The report identifies "China as the major source of counterfeit and pirated products entering Nigeria, with many consignments routed through Dubai and entering through porous land borders including the Seme border with Cotonou and northern borders with Niger, Chad, and Cameroon."
The report also documents "a systemic intelligence compromise" identified in the 2014 filing: "enforcement officers routinely tipped off market operators about upcoming raids in exchange for bribes, causing offending goods to disappear before action could be taken, a problem that persists in NAFDAC's enforcement operations to this day."
The Cost of Inaction
The report concludes with a detailed economic analysis of the cost of inaction.
According to the report, "SON estimates Nigeria loses approximately N15 trillion ($19.2 billion) annually to substandard goods across all product categories." It adds that "the counterfeit economy operates largely tax-free, generating estimated annual losses of N85–120 billion in uncollected VAT, customs duties, and corporate taxes."
The report states that "Nigeria's pharmaceutical industry, currently valued at approximately N2.8 trillion ($1.8 billion), could expand to N8–10 trillion if the counterfeit crisis is resolved and local manufacturing capacity is fully utilised."
The report notes that "recent challenges have driven multinational pharmaceutical companies GSK and Sanofi to cease direct manufacturing operations in Nigeria in 2023, with counterfeiting and intellectual property risks among the contributing factors to an increasingly unattractive investment environment."

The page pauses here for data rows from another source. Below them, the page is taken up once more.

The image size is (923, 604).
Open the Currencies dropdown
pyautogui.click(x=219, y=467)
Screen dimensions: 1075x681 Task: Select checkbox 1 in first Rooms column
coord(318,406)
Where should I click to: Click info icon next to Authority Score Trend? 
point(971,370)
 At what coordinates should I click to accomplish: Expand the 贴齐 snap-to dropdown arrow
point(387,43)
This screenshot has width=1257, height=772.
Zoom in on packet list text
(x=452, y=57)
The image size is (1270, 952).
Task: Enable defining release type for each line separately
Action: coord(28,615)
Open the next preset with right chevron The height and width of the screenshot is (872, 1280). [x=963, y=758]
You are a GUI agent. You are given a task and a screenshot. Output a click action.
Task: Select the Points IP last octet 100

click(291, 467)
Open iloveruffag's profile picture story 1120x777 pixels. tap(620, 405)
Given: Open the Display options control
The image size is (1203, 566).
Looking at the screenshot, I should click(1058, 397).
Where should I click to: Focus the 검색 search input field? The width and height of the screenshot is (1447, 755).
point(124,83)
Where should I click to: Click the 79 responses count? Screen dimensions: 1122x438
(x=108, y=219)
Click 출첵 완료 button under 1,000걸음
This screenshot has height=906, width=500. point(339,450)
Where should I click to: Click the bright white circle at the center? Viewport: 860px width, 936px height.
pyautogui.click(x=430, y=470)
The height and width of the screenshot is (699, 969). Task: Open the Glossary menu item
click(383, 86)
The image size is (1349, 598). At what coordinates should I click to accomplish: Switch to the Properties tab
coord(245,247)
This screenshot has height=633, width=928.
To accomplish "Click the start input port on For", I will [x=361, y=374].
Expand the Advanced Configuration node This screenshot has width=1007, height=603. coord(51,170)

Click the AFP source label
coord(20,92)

Under the African Continental Free Trade Area (AfCFTA), the report warns that "Nigerian pharmaceutical and food manufacturers risk losing intra-African market opportunities because of the reputational damage from substandard and falsified products."
However, the report also identifies a significant opportunity: "Out of 172 pharmaceutical manufacturers in ECOWAS, 120 are in Nigeria, a manufacturing base that, if freed from unfair counterfeit competition, could supply the continent."
The DAWN Commission calls for urgent reforms, including: A constitutional amendment to move consumer product regulation from the Exclusive Legislative List to the Concurrent List, enabling state-level enforcement.
It also called for stronger penalties, including life imprisonment and the death penalty for deaths caused by counterfeit products.
The report said, "The economic cost of inaction exceeds the combined value of what NAFDAC has destroyed in all its major exercises to date. The N55.4 billion destroyed in Ibadan and N10.19 billion in Kano in December 2025 alone barely scratch the surface of N15 trillion in annual losses."
It adds: "The question is not whether Nigeria can afford to act. The question is how much longer Nigeria can afford inaction."
"Every day of delay represents thousands of Nigerians consuming fake antimalarials, toxic cosmetics, substandard brake pads, and counterfeit electrical cables," the report states. "The invisible body count rises while enforcement chases shadows."
The report calls on Southwest Nigeria to champion the shift from reaction to prevention.
"Southwest Nigeria has more to gain and more to lose than any other region," the report states. "It hosts the highest concentration of counterfeit operations, suffers the most harm, and has the most to gain from reform."
The report adds: "Its governors, legislators, business leaders, and citizens must be the champions of this shift from reaction to prevention."